Using research that admits “[the change to the ICD-11 classification of transgenderism under mental and behavioural disorders] represents the culmination of decades of activism and follows several political human rights stances” (Beleige et al., 2022)—including the infamous Yogyakarta Principles—she frames her next attack on two diagnoses that pose a serious challenge to her ideology. These diagnoses reflect the sudden increase in declarations of trans-identification (particularly among adolescent girls) and the highly eroticised trans-identification among some men: namely Rapid-Onset Gender Dysphoria (ROGD) and autogynephilia, respectively.
The author argues that both ROGD and autogynephilia are “unsupported by research or evidence, rejected by experts, and potentially damaging to transgender clients” (p. 24). She lists the APA, WPATH, the American Psychiatric Association, and “59 other medical organisations” that reject the “theory of ROGD… created by Lisa Littman” and refers to a study in the Journal of Pediatrics “that found no evidence for ROGD’s existence.”
According to the author, autogynephilia is another “controversial” diagnosis “developed by Dr Ray Blanchard, who chaired the working group for DSMV [sic].” Even though WPATH (ironically, in whose Standards of Care ‘eunuch’ made it as a gender identity) argued against its inclusion, she states that it nevertheless was. Continuing the catastrophe fabrication along oppressor/oppressed binaries, she states that AGP is merely used “as an insult to trans women on social media, and as a reason why they should be excluded and marginalised,” subjected to “extremely negative and violent attitudes… while believing the ‘diagnosis’ to be credible” (p. 24).
Her final points include the old trope many distressed and worried parents have had to endure for years, until it was finally exposed as the most abusive and alienating form of manipulation, captured in the maxim, Would you rather have a live son or a dead daughter? (Hart, 2016).
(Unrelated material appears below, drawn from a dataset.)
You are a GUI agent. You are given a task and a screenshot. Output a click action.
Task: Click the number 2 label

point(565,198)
The author details the “high rate of suicidal ideation and attempts by trans and gender-diverse people, significantly higher than among cisgender peers.” She warns against minimising the risk of suicide and offers the only possible mitigation: “family support or an affirming school,” as opposed to the doubling of suicide risk “when family rejection is experienced” (p. 25).
Lastly, O’Dowd focuses on conversion therapy, “the term for therapy that assumes certain sexual orientations or gender identities are inferior to others, and seeks to change them on that basis,” as defined in the Irish Memorandum of Understanding on Conversion Therapy (College of Psychiatrists of Ireland et al., 2024). She acknowledges that some prefer to exclude gender identity from conversion therapy protections but then appeals to authority by stating how “the MOU from the three largest psychological health organisations in Ireland powerfully contradicts this view.”
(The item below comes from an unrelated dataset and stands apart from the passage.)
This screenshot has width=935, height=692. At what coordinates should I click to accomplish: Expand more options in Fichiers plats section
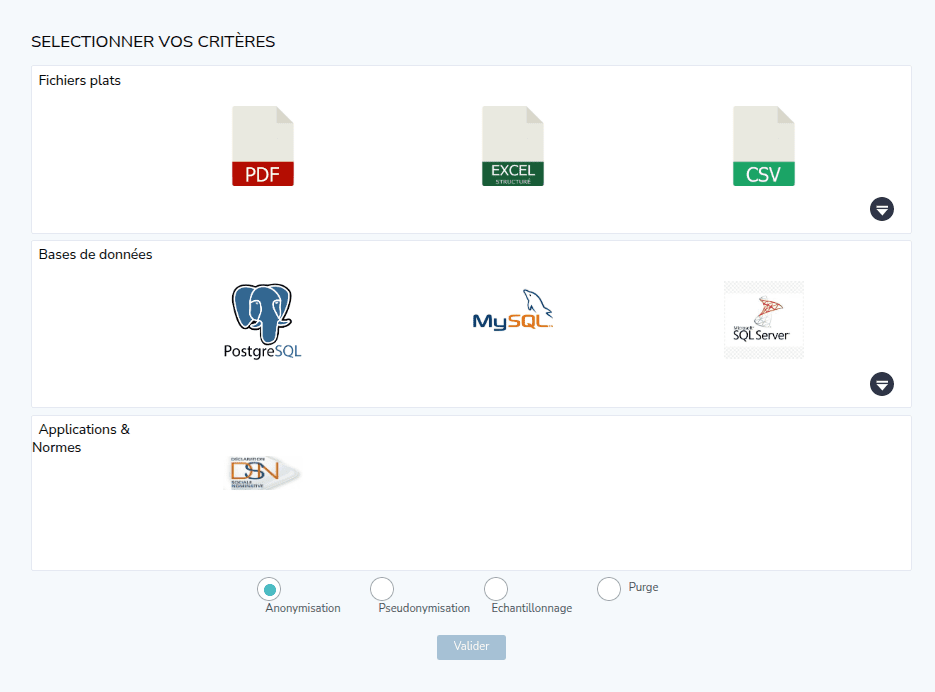(x=882, y=209)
Amidst more alarmist language, more thought-terminating threats, more paranoid binaries of oppressors and victims, and more cherry-picking of activist positions as authoritative research, she concludes with what has become contemporary neotherapy:
“Our role is to support our clients to flourish and to maintain and increase their well-being. Whatever our own gender identity, by challenging our own absorbed cissexism, being accurately informed and providing an empathic and affirming therapeutic space, we can best serve transgender and gender-diverse people and their families” (p. 26).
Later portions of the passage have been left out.